- RECORDS FOR THE EXERCISE
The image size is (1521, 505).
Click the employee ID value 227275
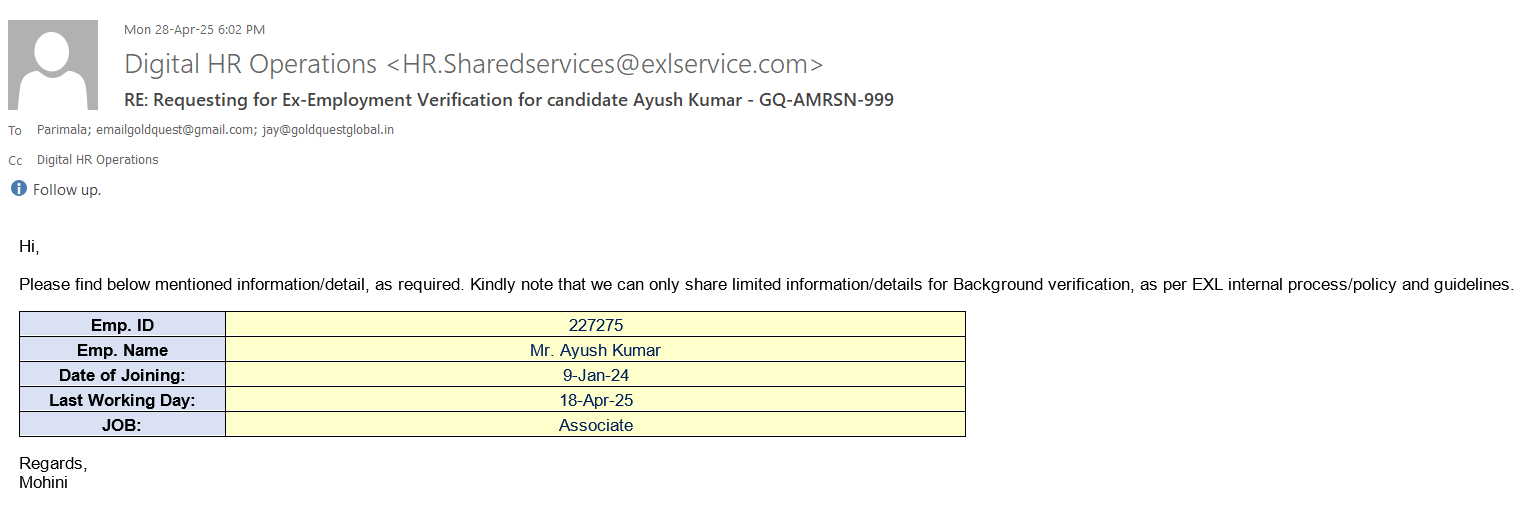pyautogui.click(x=595, y=325)
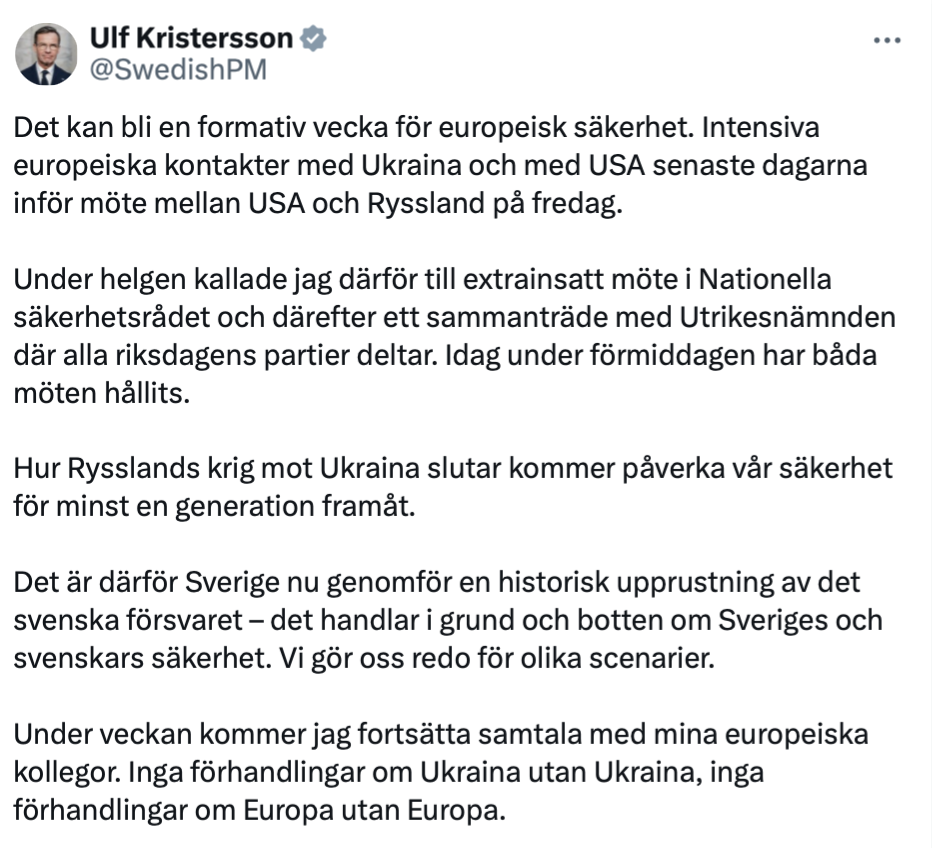The image size is (932, 848).
Task: Click the line beginning "Det kan bli en formativ"
Action: point(416,128)
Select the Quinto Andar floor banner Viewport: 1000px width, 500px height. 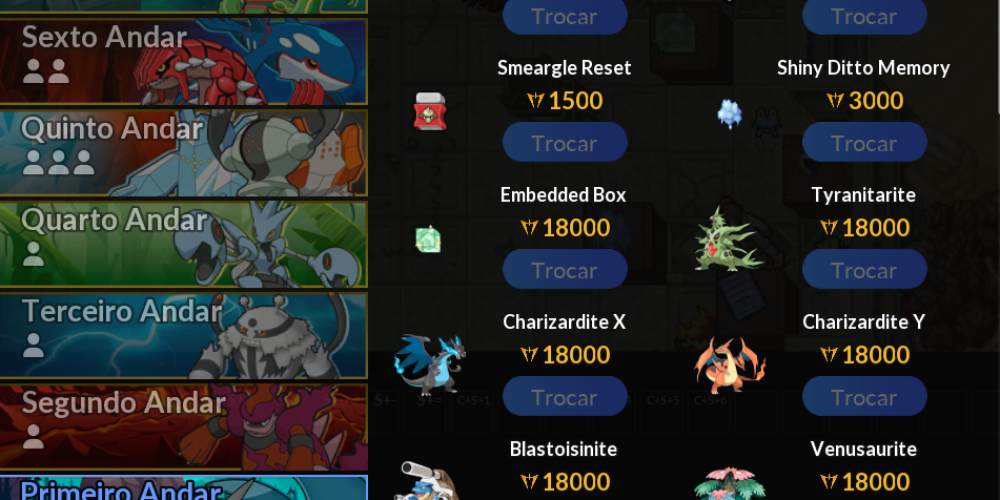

- TASK DIRECTIONS
Everything from the line with "Click the employee ID value 227275" through the final line of the records above should be written out exactly, minus the pictures.

- TASK ANSWER
Click the employee ID value 227275
pyautogui.click(x=595, y=325)
The image size is (932, 848).
Task: Click the line beginning "Det kan bli en formativ"
Action: point(416,128)
Select the Quinto Andar floor banner Viewport: 1000px width, 500px height. 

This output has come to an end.